📝 エピソード概要
2021年のクーデター後初となるミャンマー総選挙が、軍事政権主導で開始されました。アウンサンスーチー氏ら民主派を完全に排除した形式的な選挙に対し、国連や多くの国際社会は「非民主的な偽りの選挙」と強く批判していますが、背後では中国やトランプ政権下のアメリカが独自の動きを見せています。本エピソードでは、選挙の不透明な実態と歴史的背景、そして市民が置かれた苦渋の状況を詳しく解説しています。
🎯 主要なトピック
- 軍事政権主導の総選挙開始: 12月28日から来年1月末にかけ、治安状況に応じて3段階で実施。

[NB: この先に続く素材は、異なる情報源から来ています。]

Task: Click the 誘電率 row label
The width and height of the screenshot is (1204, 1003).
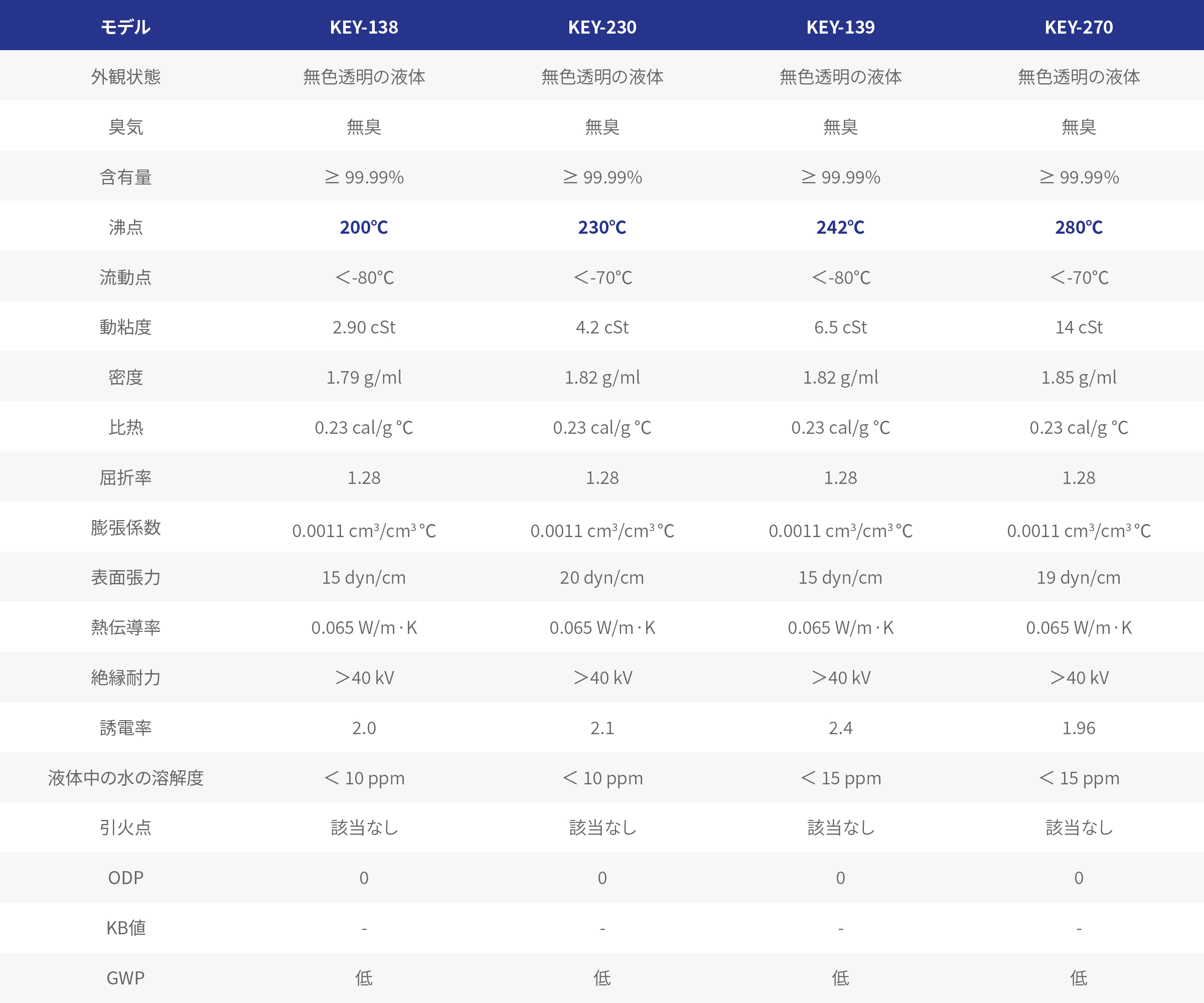Action: [x=125, y=728]
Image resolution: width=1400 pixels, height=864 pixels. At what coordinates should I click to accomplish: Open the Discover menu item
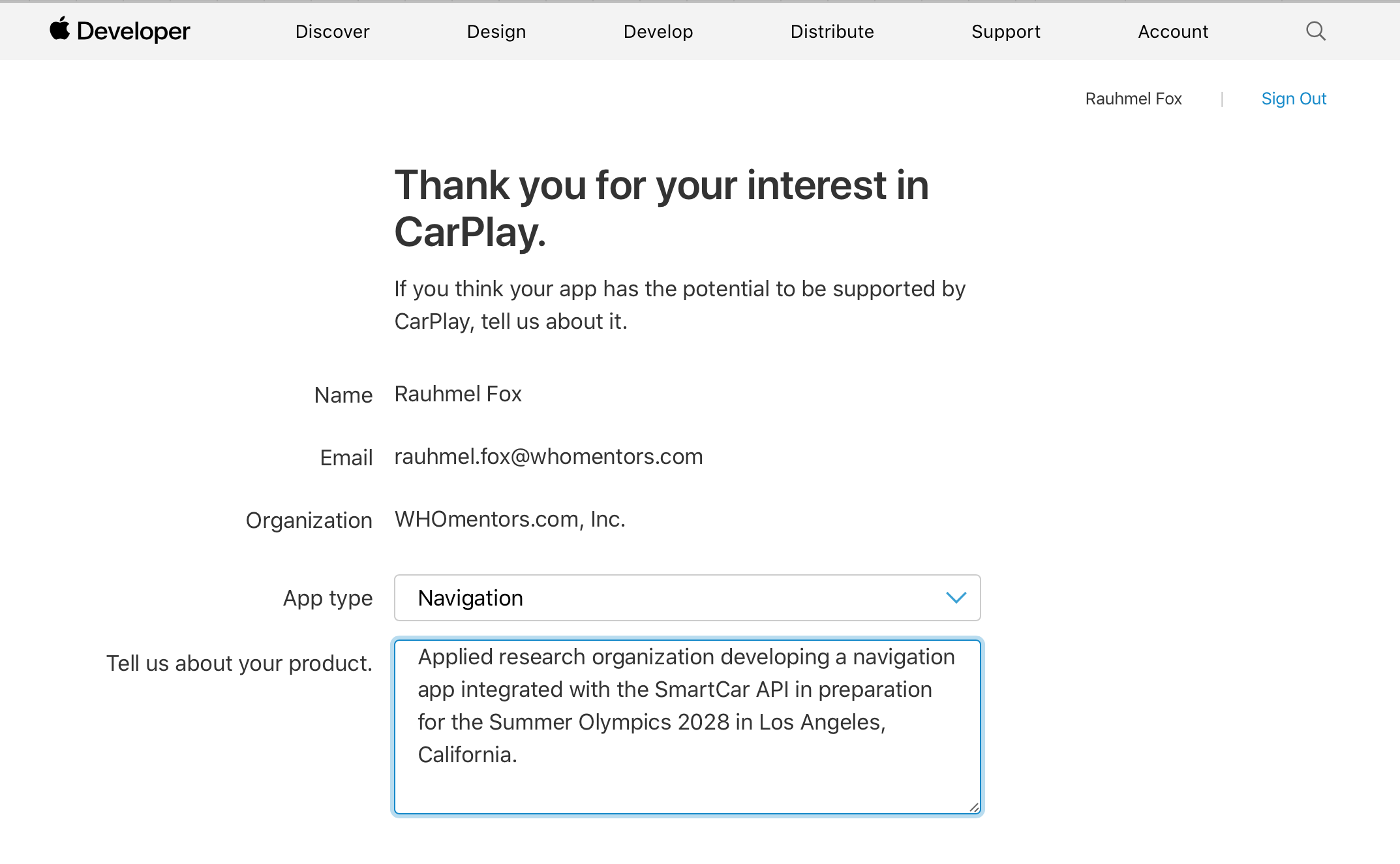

軍最高司令官は「自由で公正」と強調していますが、実態は民政移管を装った国際的なアピールに過ぎません。
- 民主派の徹底排除と弾圧: アウンサンスーチー氏率いる主要政党NLD(国民民主連盟)は強制解散され、選挙を批判する言論には実刑判決が下されるなど、反対勢力の封じ込めが徹底されています。
- 国軍の歴史とクーデターの背景: 建国から続く軍の政治介入の歴史を振り返り、なぜ2021年に軍が既得権益を守るためにクーデターを強行し、内戦状態に至ったのかを紐解きます。

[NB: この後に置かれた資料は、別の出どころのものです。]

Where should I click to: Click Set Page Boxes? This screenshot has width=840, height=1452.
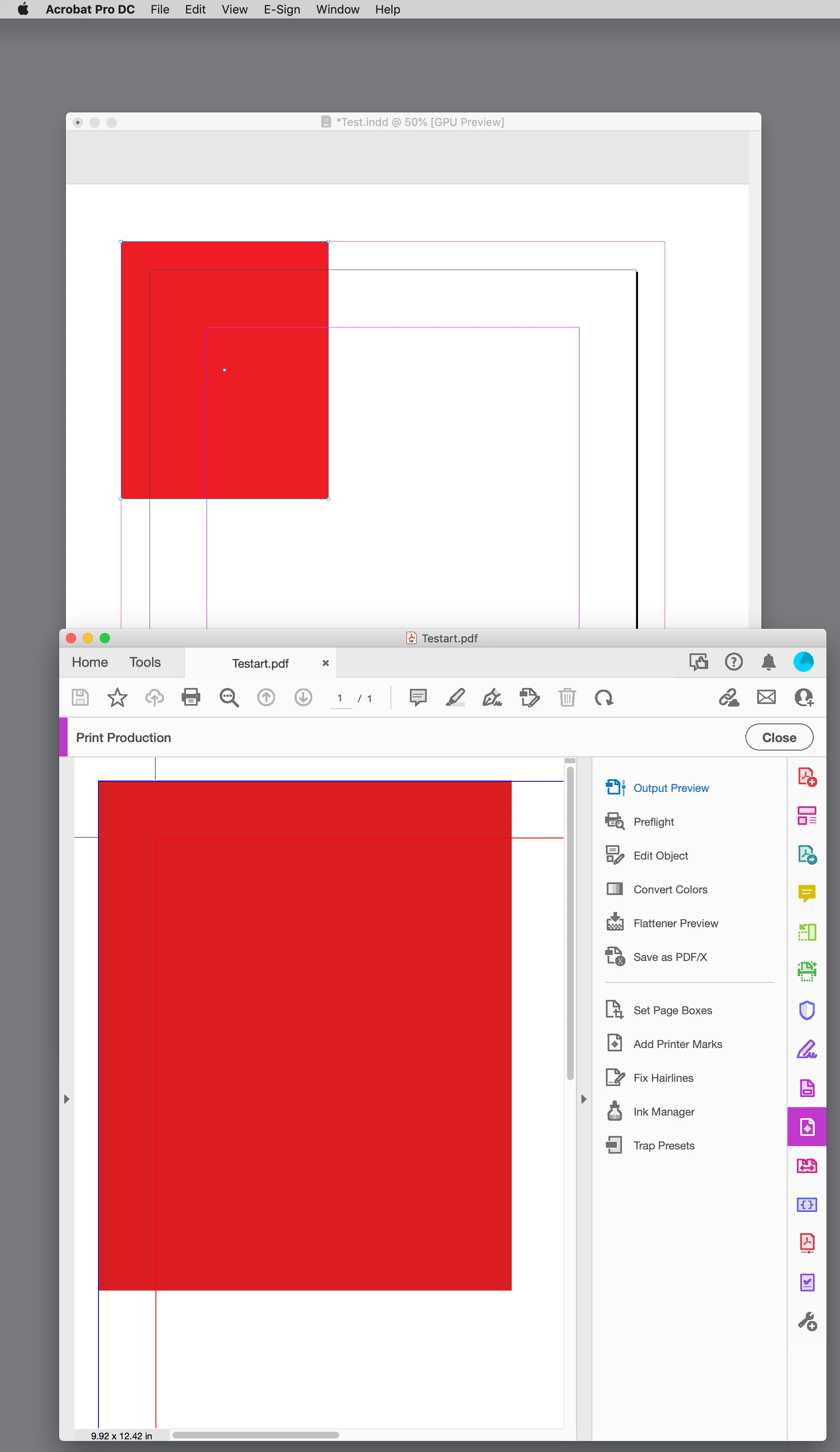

- 国際社会の反応と地政学的思惑: 国連やEUが非難する一方で、安定を望む中国が軍に選挙を促した背景や、肯定的とも取れる姿勢を見せるトランプ政権の動向を分析します。
💡 キーポイント
- 国際的な「お墨付き」を狙う中国: 中国は選挙という形を整えさせることで、ミャンマーを「普通の国」として扱い、他国からの批判を避けつつ経済的支援を継続しやすくする狙いがあります。

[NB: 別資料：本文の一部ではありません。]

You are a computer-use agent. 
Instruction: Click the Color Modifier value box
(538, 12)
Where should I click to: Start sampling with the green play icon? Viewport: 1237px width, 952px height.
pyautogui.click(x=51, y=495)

- 引き裂かれる市民の意思: 民主派によるボイコットの呼びかけに対し、「わずかでも希望がある候補者を探すべき」と考える市民もおり、国民の反応は複雑に割れています。
- 内戦下での選挙強行: 国内では軍と少数民族武装勢力との戦闘が続いており、武力による支配地域奪還と並行して選挙が進められるという極めて異常な状況にあります。